Required task | Reproduce every one of the items below verbatim, keeping each character and line break unchanged.

Input material |
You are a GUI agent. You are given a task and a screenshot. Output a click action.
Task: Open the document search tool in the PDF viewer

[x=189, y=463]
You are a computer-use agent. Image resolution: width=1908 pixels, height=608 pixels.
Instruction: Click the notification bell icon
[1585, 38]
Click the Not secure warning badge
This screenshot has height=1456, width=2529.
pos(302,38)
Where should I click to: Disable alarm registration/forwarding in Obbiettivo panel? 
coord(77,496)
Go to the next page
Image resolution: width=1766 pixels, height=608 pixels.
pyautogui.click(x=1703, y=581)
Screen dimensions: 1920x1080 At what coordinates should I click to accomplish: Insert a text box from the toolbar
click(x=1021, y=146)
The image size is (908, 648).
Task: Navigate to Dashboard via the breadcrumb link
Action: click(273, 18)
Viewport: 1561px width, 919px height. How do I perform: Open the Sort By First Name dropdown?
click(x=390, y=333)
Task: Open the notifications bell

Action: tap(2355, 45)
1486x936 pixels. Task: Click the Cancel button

Final result |
You are a GUI agent. You are given a task and a screenshot. Output a click action.
Task: Open the document search tool in the PDF viewer

[x=189, y=463]
You are a computer-use agent. Image resolution: width=1908 pixels, height=608 pixels.
Instruction: Click the notification bell icon
[1585, 38]
Click the Not secure warning badge
This screenshot has height=1456, width=2529.
pos(302,38)
Where should I click to: Disable alarm registration/forwarding in Obbiettivo panel? 
coord(77,496)
Go to the next page
Image resolution: width=1766 pixels, height=608 pixels.
pyautogui.click(x=1703, y=581)
Screen dimensions: 1920x1080 At what coordinates should I click to accomplish: Insert a text box from the toolbar
click(x=1021, y=146)
The image size is (908, 648).
Task: Navigate to Dashboard via the breadcrumb link
Action: click(273, 18)
Viewport: 1561px width, 919px height. How do I perform: Open the Sort By First Name dropdown?
click(x=390, y=333)
Task: Open the notifications bell

Action: tap(2355, 45)
1486x936 pixels. Task: Click the Cancel button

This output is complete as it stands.